Reproduce the active listening passage below word for word, in full.

Passage shown:
****

Then, it was my turn. I said, “Listen to your people. Active listening, not trying to figure out how to respond. But listening so you understand what they're really saying.”
I then told two stories of active listening.
Active Listening Story 1: Consult to Probe for Hidden Risks
Early in my consulting career, I taught a series of project management workshops at a Boston-area company. Because they felt as if they could not afford the time for my full workshop, they wanted to decide which parts of project management I would teach and to whom.
Dan, the CIO, and his half-dozen directors and I gathered in a conference room. I handed out the initial options sheet as a strawman proposal. They discussed each option in depth, explaining which options each of their teams needed. They each told a story about which aspects of project management they needed.
At the end of the discussion, Dan asked everyone for their opinions. (I had never seen a senior leader do that before.) Then, he asked more insightful questions as each director explained their position.
Since I'd worked with these people before, I could see that they felt comfortable, even with Dan's probing questions. Then I realized why.

****

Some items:
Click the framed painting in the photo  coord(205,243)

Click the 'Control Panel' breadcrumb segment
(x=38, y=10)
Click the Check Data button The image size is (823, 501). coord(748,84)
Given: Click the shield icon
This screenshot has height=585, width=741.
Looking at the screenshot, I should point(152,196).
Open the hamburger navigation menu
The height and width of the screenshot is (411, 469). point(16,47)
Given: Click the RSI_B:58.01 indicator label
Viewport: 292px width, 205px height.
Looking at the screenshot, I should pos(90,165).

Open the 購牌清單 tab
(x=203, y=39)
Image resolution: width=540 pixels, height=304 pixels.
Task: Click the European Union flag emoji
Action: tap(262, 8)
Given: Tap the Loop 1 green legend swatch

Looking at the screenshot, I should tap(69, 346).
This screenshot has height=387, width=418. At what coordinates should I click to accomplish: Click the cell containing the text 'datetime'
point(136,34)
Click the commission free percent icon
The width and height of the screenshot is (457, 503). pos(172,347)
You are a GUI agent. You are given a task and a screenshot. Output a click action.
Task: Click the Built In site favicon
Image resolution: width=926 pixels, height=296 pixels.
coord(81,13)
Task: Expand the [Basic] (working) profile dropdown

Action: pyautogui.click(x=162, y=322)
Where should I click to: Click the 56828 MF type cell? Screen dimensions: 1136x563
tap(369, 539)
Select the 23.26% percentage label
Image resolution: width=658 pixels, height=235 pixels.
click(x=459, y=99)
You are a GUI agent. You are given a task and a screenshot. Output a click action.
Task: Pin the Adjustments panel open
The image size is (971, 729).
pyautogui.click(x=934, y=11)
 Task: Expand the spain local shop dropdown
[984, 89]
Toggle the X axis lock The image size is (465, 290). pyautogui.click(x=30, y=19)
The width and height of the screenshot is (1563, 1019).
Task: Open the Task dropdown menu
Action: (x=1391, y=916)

****

Right answer:
Then, it was my turn. I said, “Listen to your people. Active listening, not trying to figure out how to respond. But listening so you understand what they're really saying.”
I then told two stories of active listening.
Active Listening Story 1: Consult to Probe for Hidden Risks
Early in my consulting career, I taught a series of project management workshops at a Boston-area company. Because they felt as if they could not afford the time for my full workshop, they wanted to decide which parts of project management I would teach and to whom.
Dan, the CIO, and his half-dozen directors and I gathered in a conference room. I handed out the initial options sheet as a strawman proposal. They discussed each option in depth, explaining which options each of their teams needed. They each told a story about which aspects of project management they needed.
At the end of the discussion, Dan asked everyone for their opinions. (I had never seen a senior leader do that before.) Then, he asked more insightful questions as each director explained their position.
Since I'd worked with these people before, I could see that they felt comfortable, even with Dan's probing questions. Then I realized why.